TASK OBJECTIVE>
Show all lines below holding the string "height".

MATERIAL FOR THIS TASK>

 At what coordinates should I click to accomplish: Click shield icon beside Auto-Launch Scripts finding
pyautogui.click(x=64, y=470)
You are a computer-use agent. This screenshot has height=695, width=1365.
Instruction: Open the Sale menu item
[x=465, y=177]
...
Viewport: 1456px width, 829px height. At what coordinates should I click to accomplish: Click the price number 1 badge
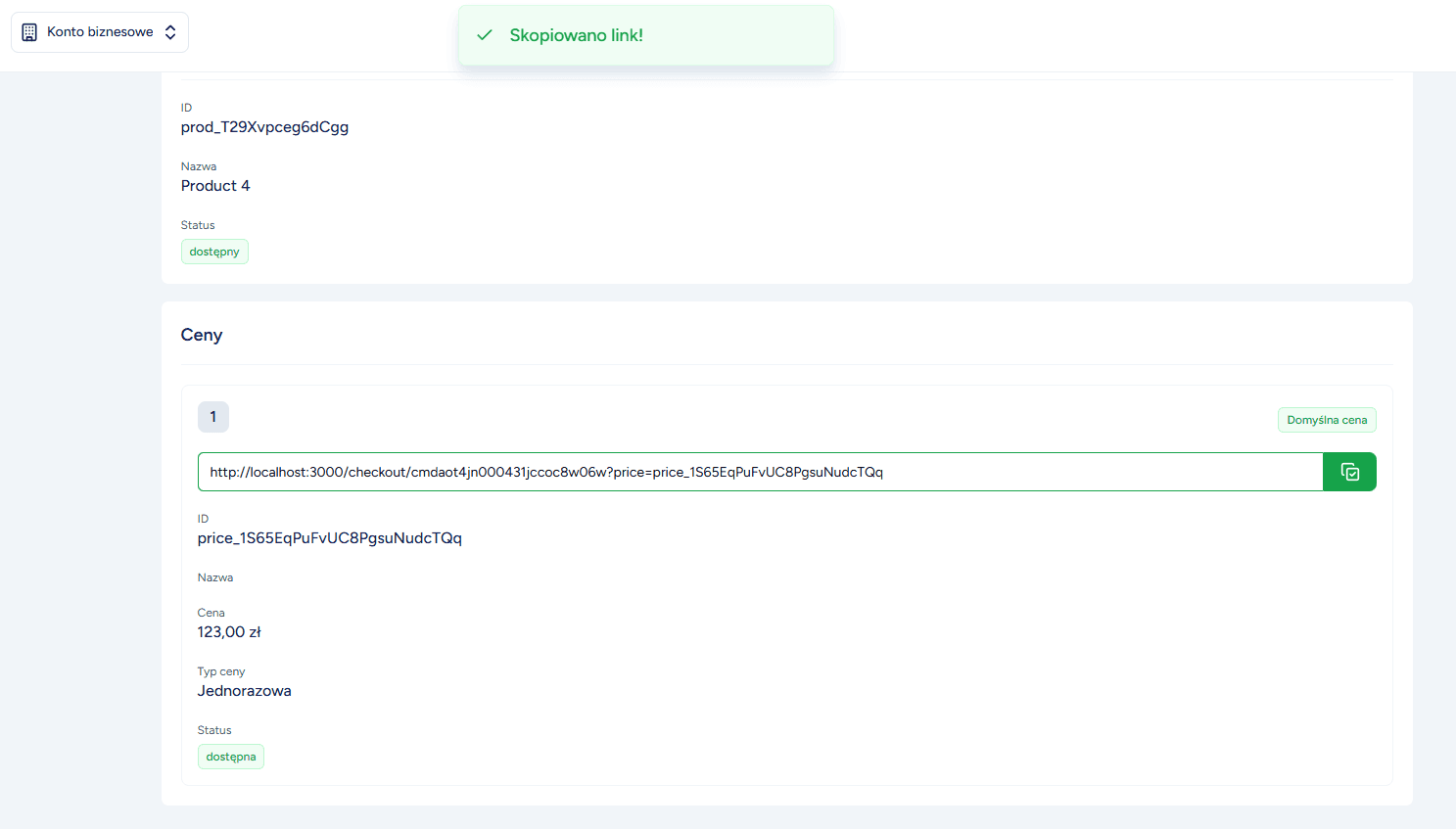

OUTPUT OF THE EXERCISE>
You are a computer-use agent. This screenshot has height=695, width=1365.
Viewport: 1456px width, 829px height. At what coordinates should I click to accomplish: Click the price number 1 badge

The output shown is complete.